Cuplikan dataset
* * * * * * *
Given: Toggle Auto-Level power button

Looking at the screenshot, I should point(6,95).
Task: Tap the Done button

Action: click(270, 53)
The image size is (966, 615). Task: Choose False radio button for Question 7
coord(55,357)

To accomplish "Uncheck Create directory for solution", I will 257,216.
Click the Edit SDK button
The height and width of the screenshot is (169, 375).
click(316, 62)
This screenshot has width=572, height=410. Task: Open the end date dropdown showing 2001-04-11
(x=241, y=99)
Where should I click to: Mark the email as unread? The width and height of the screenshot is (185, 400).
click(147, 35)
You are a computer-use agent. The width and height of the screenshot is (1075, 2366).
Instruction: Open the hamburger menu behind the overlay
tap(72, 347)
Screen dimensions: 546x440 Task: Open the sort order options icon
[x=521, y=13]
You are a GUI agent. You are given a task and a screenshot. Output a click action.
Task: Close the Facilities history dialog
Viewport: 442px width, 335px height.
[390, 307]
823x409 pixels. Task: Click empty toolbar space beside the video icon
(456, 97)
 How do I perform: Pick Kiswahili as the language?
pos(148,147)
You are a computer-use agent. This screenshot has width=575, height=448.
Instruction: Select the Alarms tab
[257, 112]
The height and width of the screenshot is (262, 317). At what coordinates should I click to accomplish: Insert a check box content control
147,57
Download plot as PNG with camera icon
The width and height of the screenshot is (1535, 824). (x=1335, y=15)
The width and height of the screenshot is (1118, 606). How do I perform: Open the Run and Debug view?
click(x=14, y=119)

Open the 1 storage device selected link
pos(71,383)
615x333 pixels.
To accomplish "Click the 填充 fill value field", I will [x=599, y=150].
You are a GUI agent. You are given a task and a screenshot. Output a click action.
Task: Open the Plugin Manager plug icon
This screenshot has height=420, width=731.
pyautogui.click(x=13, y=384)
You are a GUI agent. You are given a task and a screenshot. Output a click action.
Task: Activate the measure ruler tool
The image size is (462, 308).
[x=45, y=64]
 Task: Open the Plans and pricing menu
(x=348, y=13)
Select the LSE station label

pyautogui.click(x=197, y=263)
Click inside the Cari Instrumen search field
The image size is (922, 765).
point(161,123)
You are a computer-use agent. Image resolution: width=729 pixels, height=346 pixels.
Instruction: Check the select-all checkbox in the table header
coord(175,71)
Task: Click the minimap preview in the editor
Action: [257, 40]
* * * * * * *
--- Tujuan Latihan ---
Tuliskan kembali tanpa perubahan semua baris mulai dari baris yang memuat "The height and width of the screenshot is (262, 317)." sampai baris terakhir entri di atas, termasuk kedua baris tersebut.

--- Hasil Tugas ---
The height and width of the screenshot is (262, 317). At what coordinates should I click to accomplish: Insert a check box content control
147,57
Download plot as PNG with camera icon
The width and height of the screenshot is (1535, 824). (x=1335, y=15)
The width and height of the screenshot is (1118, 606). How do I perform: Open the Run and Debug view?
click(x=14, y=119)

Open the 1 storage device selected link
pos(71,383)
615x333 pixels.
To accomplish "Click the 填充 fill value field", I will [x=599, y=150].
You are a GUI agent. You are given a task and a screenshot. Output a click action.
Task: Open the Plugin Manager plug icon
This screenshot has height=420, width=731.
pyautogui.click(x=13, y=384)
You are a GUI agent. You are given a task and a screenshot. Output a click action.
Task: Activate the measure ruler tool
The image size is (462, 308).
[x=45, y=64]
 Task: Open the Plans and pricing menu
(x=348, y=13)
Select the LSE station label

pyautogui.click(x=197, y=263)
Click inside the Cari Instrumen search field
The image size is (922, 765).
point(161,123)
You are a computer-use agent. Image resolution: width=729 pixels, height=346 pixels.
Instruction: Check the select-all checkbox in the table header
coord(175,71)
Task: Click the minimap preview in the editor
Action: [257, 40]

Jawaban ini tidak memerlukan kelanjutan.